Extrait choisi:
Attablé à une terrasse de la place du Trocadéro, à Paris, en cette fin de soirée de décembre, l’homme enchaîne les cigarettes mentholées, dans le frimas de la terrasse parisienne. Un vin chaud pour s’adoucir la gorge, une petite écharpe pour se protéger, et un discours bien rôdé. « Sous le mandat du président Kabila, 10 000 km de route ont été construites et rendues praticables, le budget de l’Etat est passé en quinze ans de quelques centaines de millions de dollars à presque 10 milliards, les revenus douaniers ont grimpé de 100 millions à 2 milliards de dollars et la croissance est revenue. »

Germain Kambinga, ministre de l’industrie de la République démocratique du Congo (RDC) du gouvernement démissionnaire de Matata Ponyo, achève sa tournée médiatique en Europe. Une mission de quelques jours début décembre, confiée par le président Joseph Kabila, pour contre-balancer « le discours des opposants qui occupent les journaux occidentaux ». Un détour par Bruxelles, une viste à Londres et le voilà pour quelques heures à Paris. En main, le discours bilan de l’ancien premier ministre rempli des chiffres censés prouver « la bonne voie » empruntée par la RDC.

Hâtivement surnommé le « Macron Congolais » pour sa jeunesse (38 ans), son entrée surprise au gouvernement en 2014, sa formation en finance et son poste à l’industrie et au redressement productif, M. Kambinga, contrairement à son homologue français, n’a pas toujours soulevé l’enthousiasme des milieux d’affaires. « Il a beaucoup parlé mais on l’a peu vu à l’œuvre », constate sobrement l’un des pontes de la très influente Fédération des entrepreneurs congolais (FEC). La création d’une zone franche en bordure de Kinshasa pour les entreprises, d’un guichet unique pour les entrepreneurs, le projet de formation pour les jeunes que promeut le ministre, et « qui tient à cœur au président » ? « Comme beaucoup, il bouge plus qu’il n’agit », tranche le représentant de la FEC.

Tâches et exercices:
1 - Pour chaque affirmation, indiquez par oui ou non si elle concorde avec l'extrait sur Germain Kambinga, en citant à l'identique les mots qui tranchent : (a) Germain Kambinga a 38 ans ; (b) sa tournée européenne lui a été confiée par le premier ministre Matata Ponyo ; (c) d'après le discours, les revenus douaniers sont passés de 100 millions à 2 milliards de dollars.
2 - Prolongez l'extrait sur Germain Kambinga d'un paragraphe qui reprend juste après sa dernière phrase.
Les données qui suivent proviennent d'une source distincte.

Données répertoriées:
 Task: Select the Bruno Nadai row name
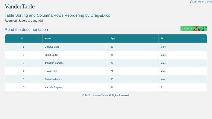(51, 55)
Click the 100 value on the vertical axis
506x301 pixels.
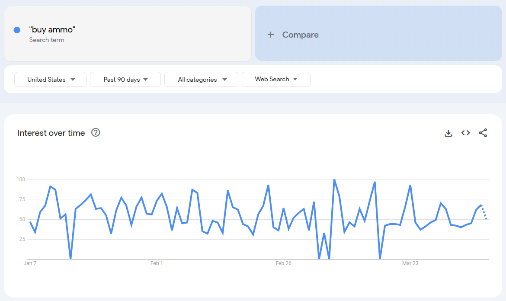pos(21,179)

Réponses par tâche:
1 -
(a) Oui : « pour sa jeunesse (38 ans) ».
(b) Non : « confiée par le président Joseph Kabila ».
(c) Oui : « les revenus douaniers ont grimpé de 100 millions à 2 milliards de dollars ».

2 -
Tshsekedi, Goldorak et moi

A l’inverse du candidat Emmanuel Macron, M. Kabinga a déjà été élu député en 2011, dans les quartiers huppés de Kinshasa : « Avec mon niveau de lingala, que j’ai dû apprendre, dit-il, je ne pouvais faire campagne qu’à Gombe et Ngaliema. » Et l’homme demeure loyal envers son président. Accusé par la communauté internationale, comme par l’opposition, d’avoir fait « glisser » l’élection présidentielle de 2016 à 2018 pour se maintenir en poste, le chef de l’Etat peut compter sur Germain Kambinga pour relayer sa rare parole.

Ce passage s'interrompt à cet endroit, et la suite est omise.